## RECORDS FOR PROCESSING
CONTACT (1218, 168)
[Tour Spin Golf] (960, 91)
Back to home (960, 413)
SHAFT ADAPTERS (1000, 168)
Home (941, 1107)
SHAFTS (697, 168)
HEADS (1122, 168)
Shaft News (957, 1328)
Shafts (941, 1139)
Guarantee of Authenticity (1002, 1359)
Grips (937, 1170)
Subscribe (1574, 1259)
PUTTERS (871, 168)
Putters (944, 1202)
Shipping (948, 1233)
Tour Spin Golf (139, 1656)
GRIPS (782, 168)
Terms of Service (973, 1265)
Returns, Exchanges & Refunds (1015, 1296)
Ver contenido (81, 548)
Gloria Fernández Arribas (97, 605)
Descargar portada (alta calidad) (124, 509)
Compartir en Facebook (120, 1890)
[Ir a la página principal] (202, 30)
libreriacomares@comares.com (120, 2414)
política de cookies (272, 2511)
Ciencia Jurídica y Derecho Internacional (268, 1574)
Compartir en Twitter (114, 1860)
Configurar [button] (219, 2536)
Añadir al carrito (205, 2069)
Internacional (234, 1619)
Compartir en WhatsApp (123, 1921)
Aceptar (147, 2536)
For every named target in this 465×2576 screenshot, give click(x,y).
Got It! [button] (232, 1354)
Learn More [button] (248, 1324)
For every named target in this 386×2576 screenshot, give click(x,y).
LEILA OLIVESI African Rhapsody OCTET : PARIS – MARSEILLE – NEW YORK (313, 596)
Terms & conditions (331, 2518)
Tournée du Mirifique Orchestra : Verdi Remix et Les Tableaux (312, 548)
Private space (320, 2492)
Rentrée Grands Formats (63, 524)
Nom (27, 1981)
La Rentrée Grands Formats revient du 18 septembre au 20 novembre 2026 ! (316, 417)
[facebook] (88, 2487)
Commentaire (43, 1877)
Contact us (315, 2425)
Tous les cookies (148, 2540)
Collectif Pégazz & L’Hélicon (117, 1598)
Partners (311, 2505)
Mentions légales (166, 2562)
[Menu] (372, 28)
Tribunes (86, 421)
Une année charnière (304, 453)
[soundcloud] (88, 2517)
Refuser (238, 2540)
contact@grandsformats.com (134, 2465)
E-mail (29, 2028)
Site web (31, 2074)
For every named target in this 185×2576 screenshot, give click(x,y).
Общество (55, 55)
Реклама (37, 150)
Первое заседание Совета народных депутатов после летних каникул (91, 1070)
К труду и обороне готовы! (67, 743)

## EXERCISE
This exercise requires the lines of the entries containing the string "button".

## ANSWER TO THE PROBLEM
Configurar [button] (219, 2536)
Got It! [button] (232, 1354)
Learn More [button] (248, 1324)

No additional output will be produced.